Chris half-hung there, clutching the doorpost. I thought for a moment he was going to faint. That helped me get a grip on myself.

‘Isaac, how marvellous. Just for a moment —’

‘I know, you didn’t recognise me. It’s the perm, it makes me look different.’

This information didn’t help Chris find his tongue. But he managed to swing round like a boxer lunging and clutch at Isaac with great heavy arms. The two of them did a kind of lurching dance. The leaves of the palm hissed sharply as it toppled.

‘We’d better sit down,’ I said. ‘You two are wrecking the hotel.’

I know how I sounded; cool and hard. Yet my heart hit the walls of my chest as wildly as their two bodies dipped and swerved.

At last they let go of each other. The middle-aged man that Isaac had become had suspiciously wet eyes. He seemed to see me then for the first time, and his lips pursed up into a kind of twitching navel before they suddenly unfolded again and he said, in a tone that was not complimentary, ‘Alex, hi. You haven’t changed a bit.’

I was sure he never used to say hi. It was a bit low-key after all these years.

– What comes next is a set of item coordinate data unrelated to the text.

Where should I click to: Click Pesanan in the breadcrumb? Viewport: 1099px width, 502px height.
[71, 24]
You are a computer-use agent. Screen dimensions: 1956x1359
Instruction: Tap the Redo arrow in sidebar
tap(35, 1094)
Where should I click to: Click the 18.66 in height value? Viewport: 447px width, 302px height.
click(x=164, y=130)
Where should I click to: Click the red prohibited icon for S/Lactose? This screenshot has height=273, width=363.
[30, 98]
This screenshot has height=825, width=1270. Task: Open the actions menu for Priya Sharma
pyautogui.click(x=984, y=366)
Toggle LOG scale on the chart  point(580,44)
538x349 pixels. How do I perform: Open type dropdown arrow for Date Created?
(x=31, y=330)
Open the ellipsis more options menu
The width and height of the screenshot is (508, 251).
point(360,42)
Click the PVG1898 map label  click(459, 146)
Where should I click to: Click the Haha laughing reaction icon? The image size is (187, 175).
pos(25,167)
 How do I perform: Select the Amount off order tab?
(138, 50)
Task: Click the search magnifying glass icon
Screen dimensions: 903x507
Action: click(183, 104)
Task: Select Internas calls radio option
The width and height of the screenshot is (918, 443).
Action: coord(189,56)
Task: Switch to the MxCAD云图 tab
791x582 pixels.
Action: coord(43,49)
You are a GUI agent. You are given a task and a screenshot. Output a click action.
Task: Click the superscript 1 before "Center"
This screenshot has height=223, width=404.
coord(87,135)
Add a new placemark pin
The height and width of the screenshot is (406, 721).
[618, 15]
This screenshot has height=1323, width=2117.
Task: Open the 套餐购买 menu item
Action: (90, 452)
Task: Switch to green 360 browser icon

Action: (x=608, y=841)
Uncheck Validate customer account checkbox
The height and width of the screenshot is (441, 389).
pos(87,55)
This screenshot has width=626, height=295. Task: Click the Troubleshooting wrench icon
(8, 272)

The bar was cosmopolitan, coolly sidelit, a stage for people to perform gentle rituals and pass on, leaving no imprint. And we, who until that evening’s phone call would have entered that theatre as of right, for these were the cameo parts we knew — we suddenly didn’t fit in. I felt that there wasn’t enough room for us there, though there must have been thirty bamboo armchairs to choose from. No longer a streamlined unit of two, we had grown enormous and clumsy, dragging an ugly, helpless weight of pain.

Isaac followed his father to a seat in a window. I brought up the rear, inspecting his back as we threaded our way between the fragile tables. His small feet tripped against their bamboo legs. His thighs were big, his bottom bigger. The furniture swayed in the wind as he passed. There were hanging lanterns of simulated parchment which cast small pools of golden light. I thought about flayed human skin. Isaac’s dome, as it swam underneath a lantern, became disconcertingly brilliant. Was it normal to lose so much hair in your twenties? Why was he bald when his father was so hairy?

The window was wide, with a deep padded seat. Isaac planted himself in the middle, then spread his hands out in what began as an inviting gesture to Chris and me, as if he had meant us to sit in a line, Mummy and Daddy with their boy in between, but in the middle of the gesture he lost confidence and his plump little hands fell irresolute upon the printed velvet.

We didn’t meet his eyes as we sat down facing him on two bamboo chairs. I stared past his head at the last of the peaks, the snow on the summits still catching the sun, diamond-bright against the coming darkness. The snows would save us. I stared at them. Christopher would take me to the snows.

‘Why are you here?’ I asked him, as Chris went to order a bottle of champagne. It sounded offensive; I tried to soften it. ‘I mean, why are you in Europe?’ I’d forgotten that he lived in Europe.